■ **Task requirements**:
Repeat only the lines below that run from the line with "This screenshot has" to the line with "Where should I", ends included; skip every picture.

■ **Given entries**:
***
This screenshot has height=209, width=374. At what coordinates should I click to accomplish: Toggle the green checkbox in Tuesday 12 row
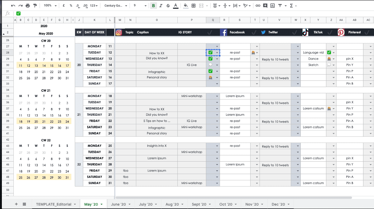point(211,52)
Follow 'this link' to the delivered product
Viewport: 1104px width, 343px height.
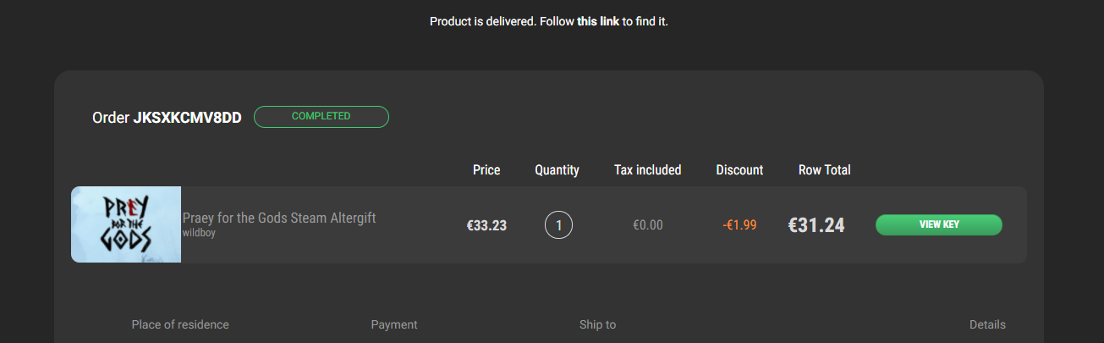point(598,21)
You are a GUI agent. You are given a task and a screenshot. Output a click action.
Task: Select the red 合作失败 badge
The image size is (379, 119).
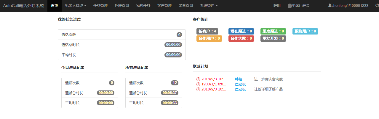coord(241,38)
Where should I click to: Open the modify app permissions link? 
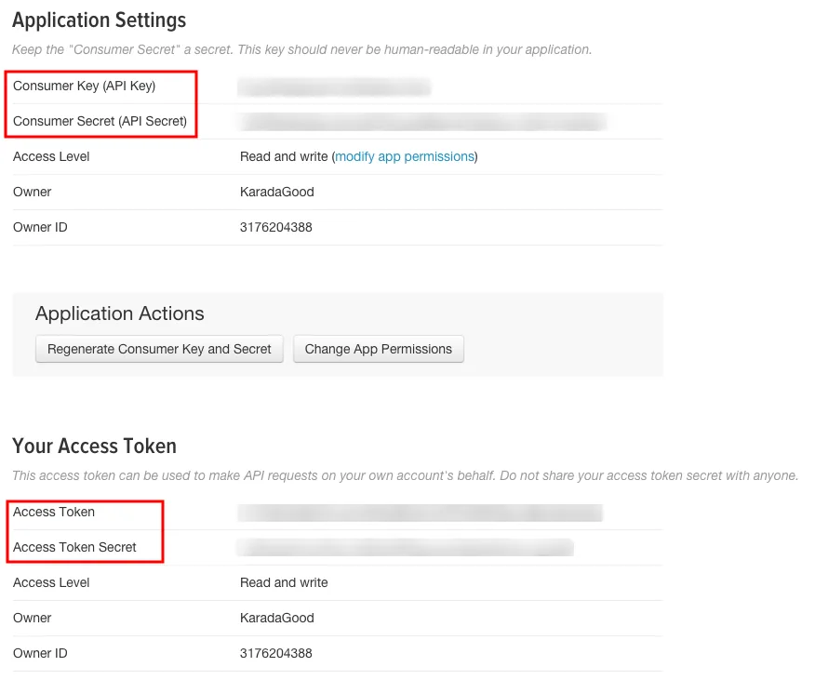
***
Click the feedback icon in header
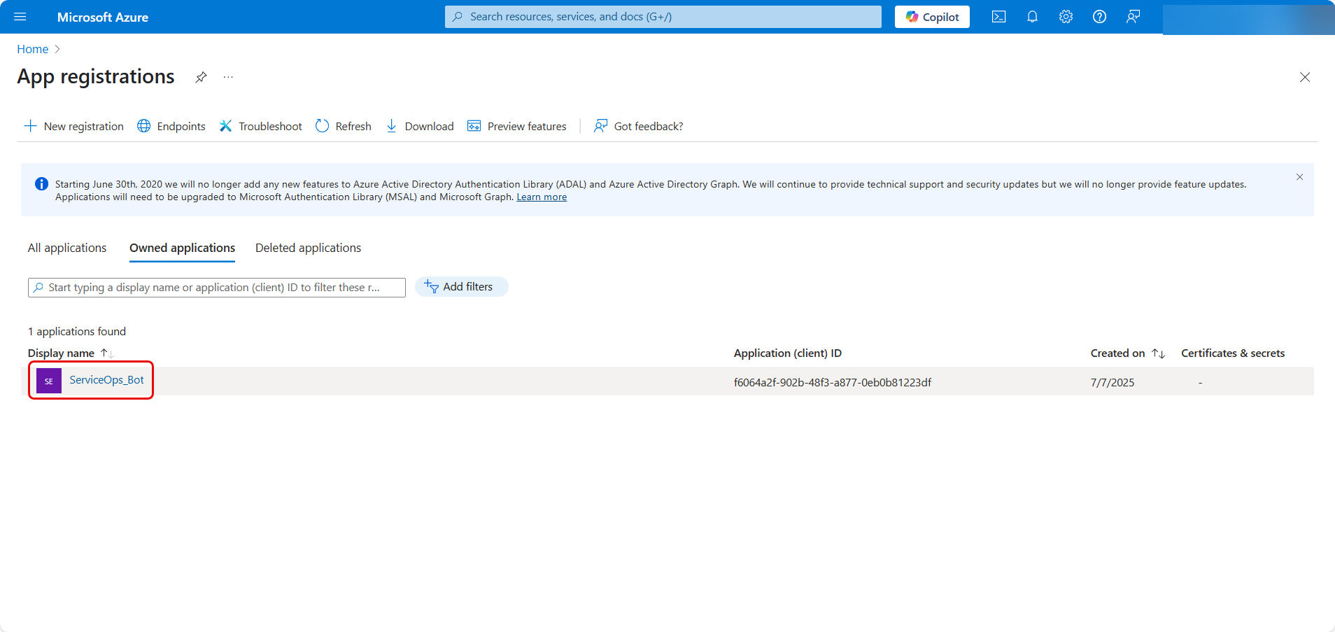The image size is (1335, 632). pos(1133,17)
***
■ **Written solution**:
This screenshot has height=209, width=374. At what coordinates should I click to accomplish: Toggle the green checkbox in Tuesday 12 row
point(211,52)
Follow 'this link' to the delivered product
Viewport: 1104px width, 343px height.
point(598,21)
You are a GUI agent. You are given a task and a screenshot. Output a click action.
Task: Select the red 合作失败 badge
The image size is (379, 119).
coord(241,38)
Where should I click to: Open the modify app permissions link? 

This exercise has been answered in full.